BTW what's the best way to get into contact for some NHProf issues? I have troubles getting it to run in my Mac Fusion virtual WinXP.
Kay,
http://nhprof.com/support
Release on every build, even if only to a subset of users for whatever reason, is such a boost for a product team.
The whole team (including the customer) feels the progress intimately and its much easier and quicker to gather feedback. Seeing the product delivered almost generates momentum of productivity.
At Lokad.com, we are basically doing the same EXCEPT that the build get published only when forced, not just triggered by a commit. In our experience, continuous release is too extreme, because as our users get actually notified that a new release is available (through some auto-upgrade feature), we don't want to drive them mad with a new release every day.
If you had a QA department (not sure if you do or not), how would they get a build to test? Off of the branch commit?
I think this is awesome conceptually, but would it work for a commercial software product, with large enhancements being made and several different people working on interrelated functionality?
Phil,
How do you think we are working on NH Prof?
There are several people working on this, and we tend to add features quite often.

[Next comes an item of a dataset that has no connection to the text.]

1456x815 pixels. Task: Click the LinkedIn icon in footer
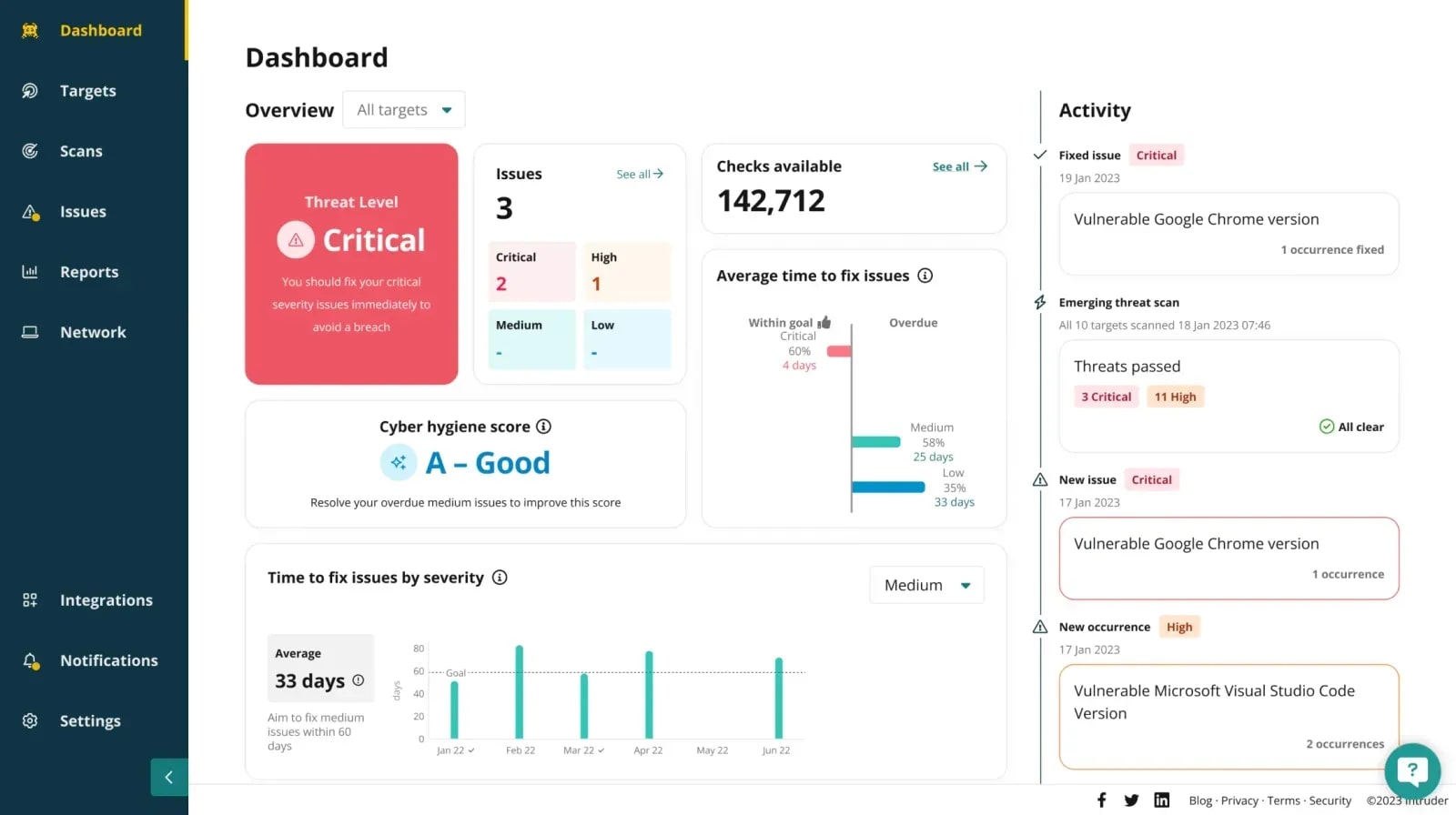pyautogui.click(x=1161, y=800)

Heroku ( http://heroku.com/) does this with Ruby and web apps. I've been using it a bit, and I love it.
Oren,
I guess I don't see what happens when one person is done with their part, and another isn't finished yet. Do they have to wait to check in until everyone is ready?

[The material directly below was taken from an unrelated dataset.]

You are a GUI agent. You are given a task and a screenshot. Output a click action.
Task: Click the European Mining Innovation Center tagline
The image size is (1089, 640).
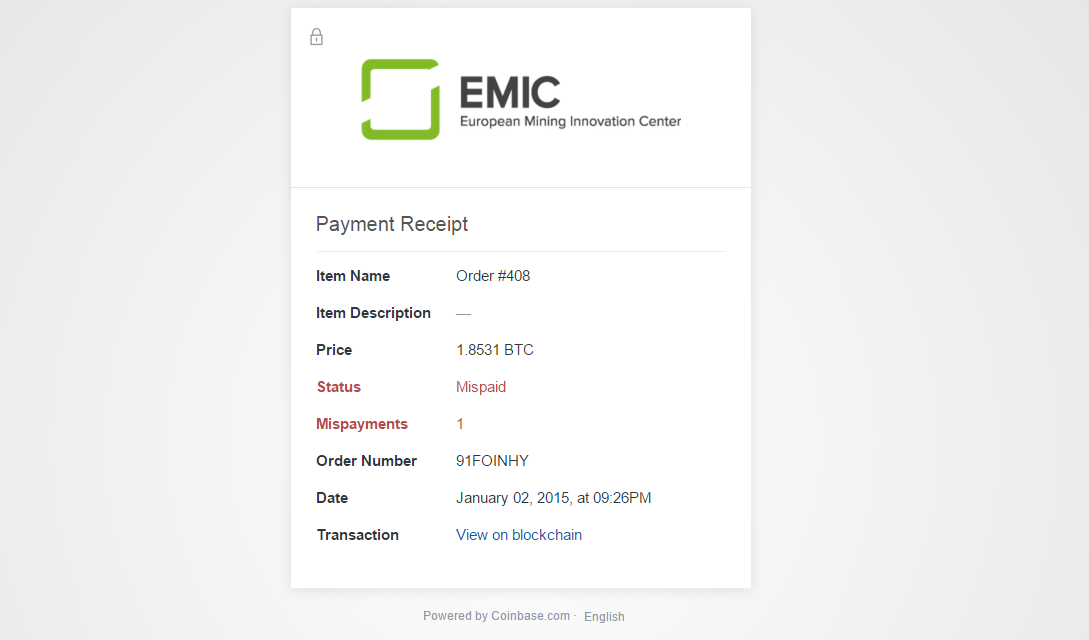coord(570,121)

Also, what if a new feature takes six weeks to complete, do you not check in for six weeks? Or do you control this with unit tests (i.e. unit tests failing indicate the release isn't complete)?

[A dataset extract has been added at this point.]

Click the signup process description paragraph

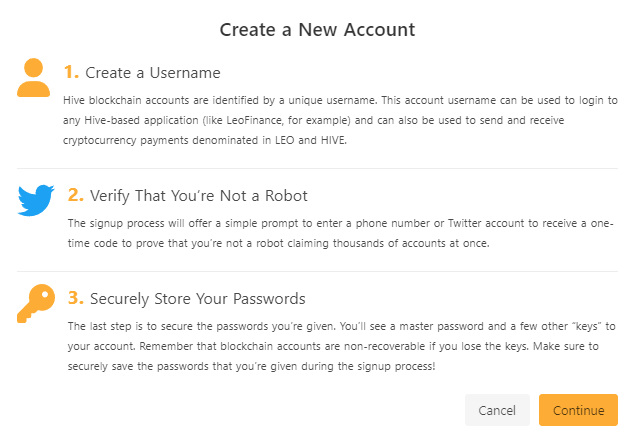point(341,233)
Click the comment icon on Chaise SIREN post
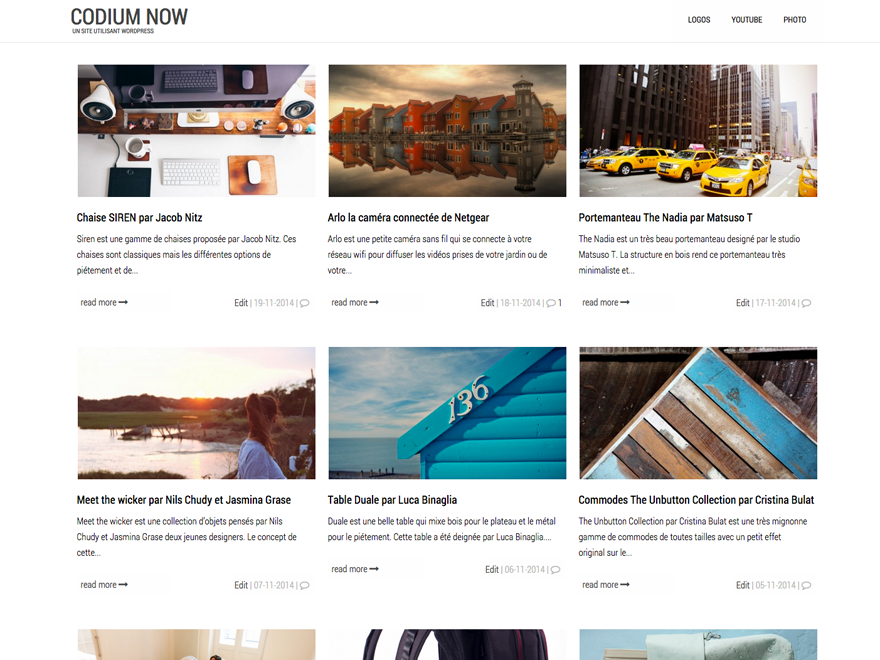Screen dimensions: 880x660 (303, 302)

To be clear, I'm not suggesting it's not a good practice. I just can't reconcile this methodology with the projects I work on, with a QA department that gets builds before they are officially released, and multiple developers working on interrelated tasks (like the UI code AND database code need to be completed in parallel).
Phil,
We rarely work in horizontal slices. Usually we will work in vertical ones. That means that we very rarely have a situation where one is waiting for another.
If we do, we handle it like all dependencies, the dependent task isn't started (or started in a branch with a mock back end).
New features that takes a long time to deliver are usually done on the trunk, with the feature being disable for release. In some cases we did major work on a branch.
If I had a QA department that needed to vet my releases, I would have each commit generate a build, and the QA would grab one , test it, certify it, at which point it would become really public.
Ayende,
What CI system do you use?
cc.net
How does the upgrade process works? From the customer perspective. Do I (as a customer) need to install a new version everyday? I think this is important for the user experience.